The people who are leaving are those who can. Those who have the ways and means to pack up and move...whether it is across the river or across the country. Certainly, our economy will miss their spending.

But these are also most likely to be people who are involved in making their communities better. They are the activists, board members, volunteers, patrons, etc. that breath life and vitality into our arts, education, and civic non-profits. These are the people who, to the best of their ability, give back to keep our towns and cities livable.

As they flee, our efforts to move forward, especially in places like Trenton, are impaired...if not hamstrung.

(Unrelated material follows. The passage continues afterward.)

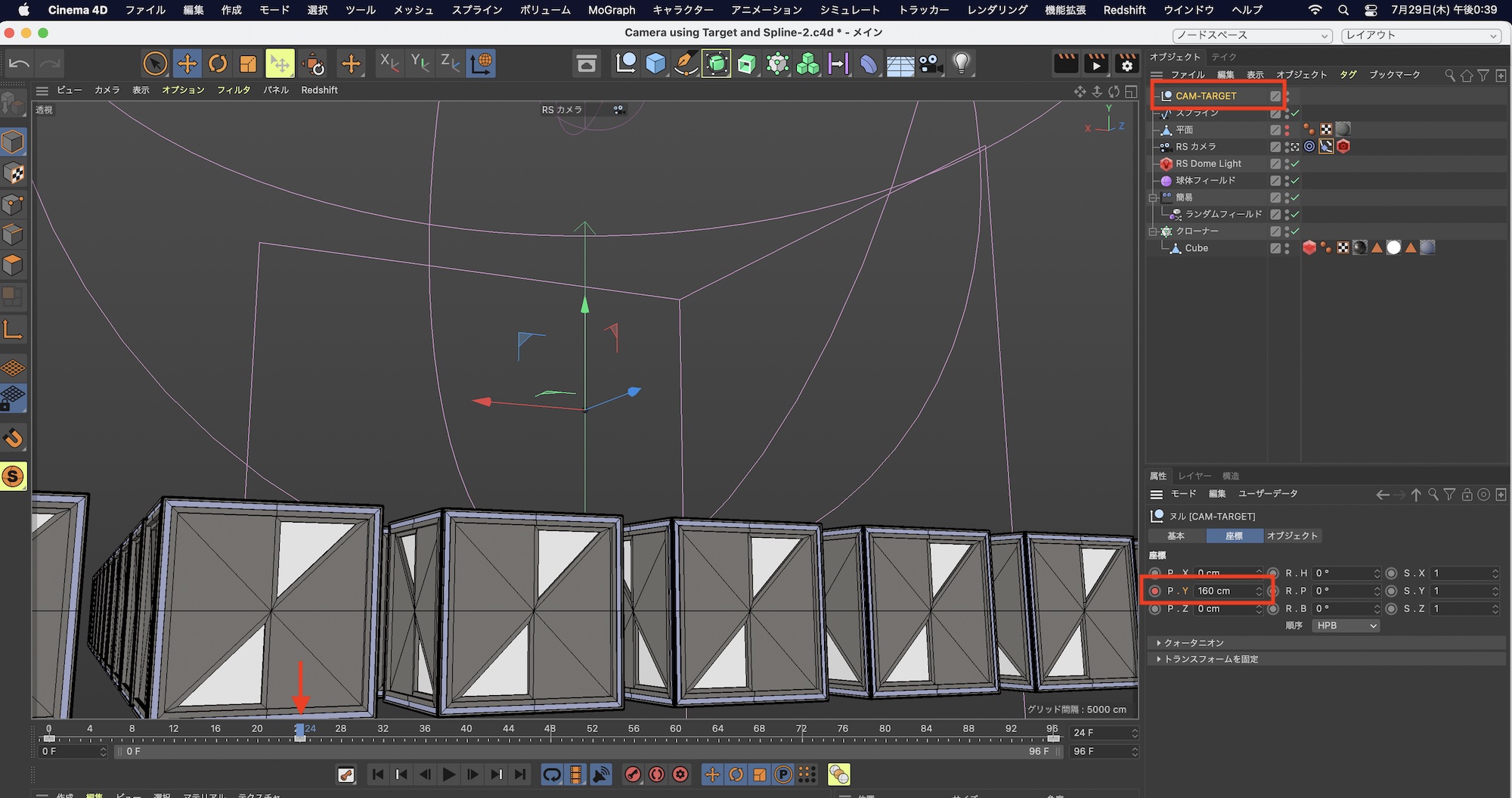This screenshot has height=798, width=1512.
Task: Open the HPB rotation order dropdown
Action: click(x=1346, y=626)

This last week marked a significant loss for the Greater Trenton Community as two very committed and involved people completed the transition of divesting from Trenton and setting up shop in the middle of the country.

For the last decade or so, if you looked at any one's list of "movers and shakers" in Trenton, you would have seen the names of Beth and Garry Feltus. Business people, civic leaders, former school board member, patrons of the arts, they were in many ways ideal citizens.

In time honored fashion, they have packed up and headed west in search of a better life. No doubt they will miss Trenton and the people they've shared so much with.

And to be sure, Trenton will miss them.

How many more Beth and Garry's will pull up stakes and leave this week? This month? This year?

How will the State of New Jersey fare when all that's left are those who aren't able to go anywhere else?


Chrissy said...

Nice post. The Feltuses will be missed here in Trenton. For all the talk the administration does about attracting new people to the city, nothing is done to keep the existing decent residents happy. Our quality of life is adversely affected by some of our neighbors AND many self-serving individuals in the current administration, who do not care to help us improve this city.

Old Mill Hill said...

Thank you, Chrissy.

And the Feltuses are not the only ones to have left. Almost two years ago, Palma and Eric Fowler left town after over a decade as South Trenton residents.

And we can't overlook the corporate citizens who are leaving as well.

Fleeing to the suburbs, if not leaving New Jersey all together.